No one was more excited by Messier's list than William Herschel, England's soon-to-be crown prince of astronomy. As soon as Herschel received a copy of Messier's catalog, he immediately aimed a telescope at the celestial clouds. “I…saw, with the greatest pleasure, that most of the nebulae, which I had an opportunity of examining in proper situations, yielded to the force of my light and power, and were resolved into stars,” he wrote a few years later. He was the first to make this discovery, using a telescope twenty feet in length with a mirror then twelve inches wide. It was the most powerful in its day, allowing him to see that many of the nebulae (what we now call open clusters and globular clusters) were actually comprised of hundreds and thousands of stars. This led him to the belief that
all
nebulae were far-off systems of stars. Any nebula still appearing cloudlike through his eyepiece, he figured, was simply too distant to behold individual stars clearly.
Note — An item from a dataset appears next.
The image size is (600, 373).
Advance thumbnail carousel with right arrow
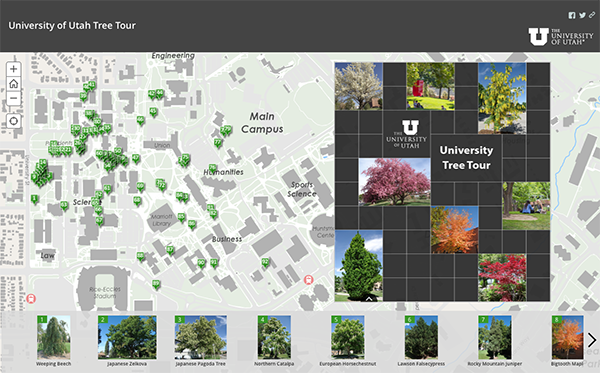pos(592,340)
Herschel promptly initiated a grand hunt for nebulae, literally sweeping the heavens with his giant reflector. Previous endeavors to spot nebulae paled beside this effort. By 1786 he had sighted a thousand new nebulae and star clusters; three years later he added hundreds more. “These curious objects, not only on account of their number, but also in consideration of their great consequence, [are] no less than whole sidereal systems,” he wrote. He even boasted at one point that he had discovered fifteen hundred new universes. Each, he excitedly reported, “may well outvie our milky-way in grandeur.”

Herschel had come late to this pursuit. Raised in the Duchy of Hanover (now part of Germany) within a family of musicians, he fled as a teenager to England, Hanover's ally, in the midst of war. There he supported himself by copying musical manuscripts, composing, giving private lessons, and performing in local concerts. Eventually he obtained financial security by becoming a choral director in the city of Bath. Yet he was restless for more intellectual stimulation.
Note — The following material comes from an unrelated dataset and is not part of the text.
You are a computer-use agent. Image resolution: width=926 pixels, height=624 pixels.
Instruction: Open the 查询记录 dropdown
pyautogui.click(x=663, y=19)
Inspiration arrived on May 10, 1773. On that day Herschel, then thirty-four years old, bought a copy of a popular astronomy textbook. “When I read of the many charming discoveries that had been made by means of the telescope,” said Herschel, “I was so delighted with the subject that I wished to see the heavens and Planets with my own eyes thro' one of those instruments.” By the autumn he was beginning to handcraft metal mirrors for a reflecting telescope. He became obsessed with his new hobby, soon shifting his interests from the music of the Earth to the music of the heavens. So passionate was his commitment to astronomy that his younger sister, Caroline, who had earlier joined him in England, fed him morsels of food by hand, so that he would not have to pause while grinding and polishing. Pointing his home-built instruments toward the sky, he came to memorize the heavens and in 1781 climactically spotted Uranus, the first planet discovered since the dawn of history. He was promptly elected a fellow of the Royal Society and procured an annual stipend from England's King George III, a pension that at last allowed Herschel to devote himself to his astronomical interests, especially building ever-larger telescopes (the largest he ever constructed was forty feet long).
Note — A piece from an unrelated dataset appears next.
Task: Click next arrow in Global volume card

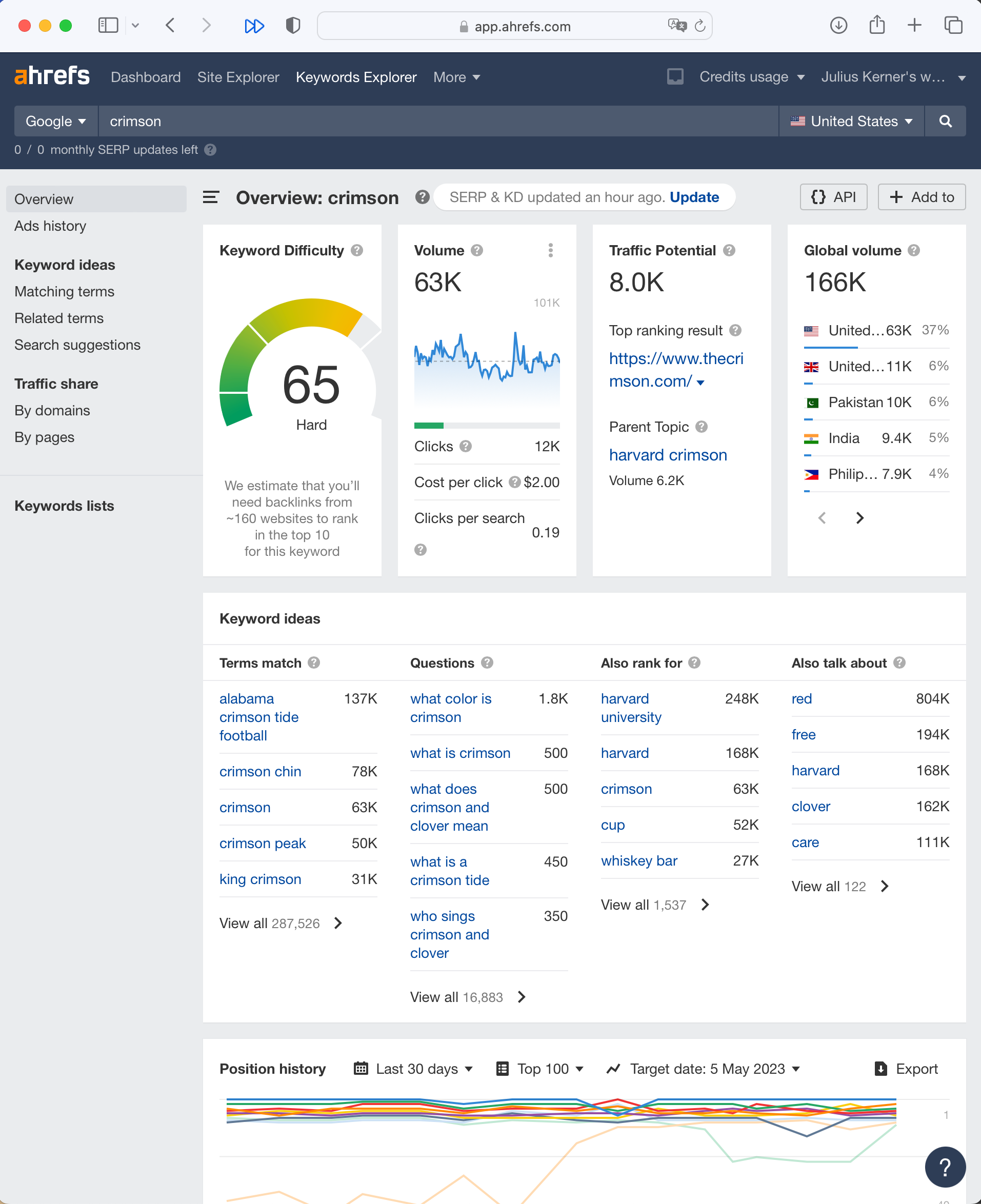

Herschel was far ahead of his time, as he used his telescope to examine the universe much the way an astronomer would today. While other astronomers in his day focused solely on the motions of the stars and planets, he was determined to discern nothing less than the “construction of the heavens,” the title of one of his most notable papers. He wanted to reach out into distant space, far beyond the realm most studied by his contemporaries. Wright and Kant had done the same, but they were merely theoretical speculators, not practicing astronomers. Herschel insisted that his ideas be “confirmed and established by a series of observations.” Photography was still decades away, so to do this he had to spend hours at his eyepiece, awkwardly perched on a platform at the top of his telescope. So skilled did he become at fashioning telescopes that his instruments were the only ones at the time capable of seeing out to cosmological distances. His tireless assistant Caroline was often with him, jotting down the positions and descriptions of the many nebulae he came upon during his scans of the heavens.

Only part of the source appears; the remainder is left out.